Mais dès le cinquième chapitre, la magie de ce livre s’estompe, pour devenir un livre bien qu’agréable à lire, plutôt décevant quant à ce qu’il promettait. La touche absurde et surréaliste disparaît totalement au profit d’une enquête classique d’un homme perdu qui veut éclairer les zones d’ombres de son passé et qui ne sait plus très bien où il en est, ni qui il est. Certes, le roman contient sa dose de suspense et de rebondissement, et il arrive même parfois que l’on se fasse piéger par les quelques tours de passe-passe de l’auteur, mais au final, ceux-ci sont sommes toutes maladroits et les ficelles grossières à l’exemple de cette fin de chapitre alléchante : «J’éprouvais maintenant le besoin de m’étendre et de réfléchir. Il fallait en finir, et passer à l’action. Deux heures plus tard, le repos et la solitude m’aidant, je savais à quoi m’en tenir. Je me rappelais tout ce qui s’était passé. Absolument tout ; du moins, je le croyais. Je connaissais maintenant mes ennemis. J’ignorais le mal que j’avais pu leur faire, mais non celui qu’ils m’avaient fait " . Outre le fait qu’il n’explique pas comment il a retrouvé subitement la mémoire, on s’aperçoit dès le chapitre suivant que le narrateur n’a pourtant que très peu évolué dans sa quête et qu’il n’en sait finalement pas beaucoup plus.

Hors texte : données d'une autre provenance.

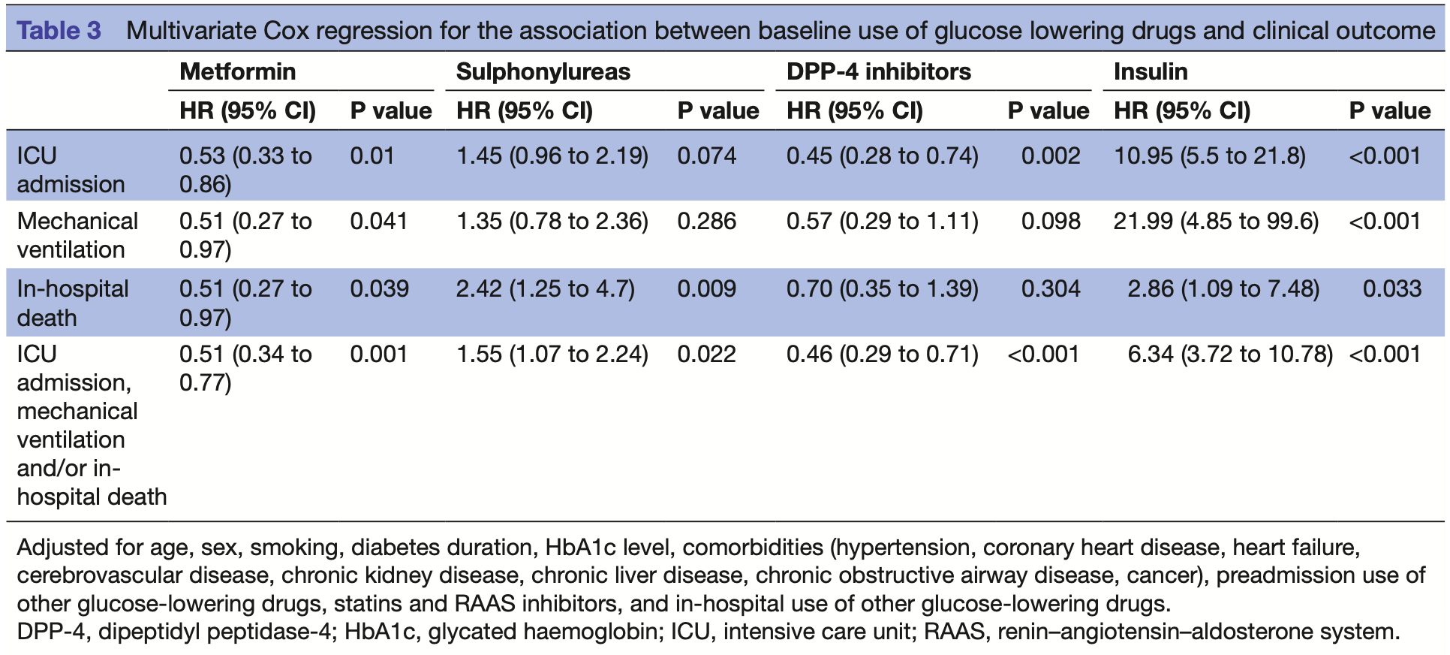Select the insulin hazard ratio 10.95 cell
Screen dimensions: 1450x655
click(1209, 155)
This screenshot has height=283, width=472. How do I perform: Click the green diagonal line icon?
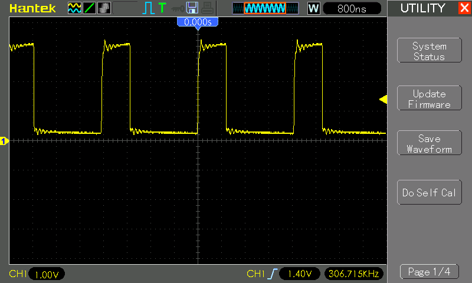[x=89, y=8]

De plus, les personnages, peu fouillés ne sont pas toujours très crédibles à l’image de la femme de Matthews qui n’a pas vu ce dernier disparu sans laisser de trace depuis 6 mois, et qui l’accueille comme si il revenait d’acheter le pain.
Premières phrases:
"Jacob Blunt était mon dernier client. Il entra dans mon cabinet, un hibiscus écarlate dans ses boucles blondes , prit place dans une fauteuil en face de mon bureau et annonça:
-Docteur, je crois bien que je perds la boule."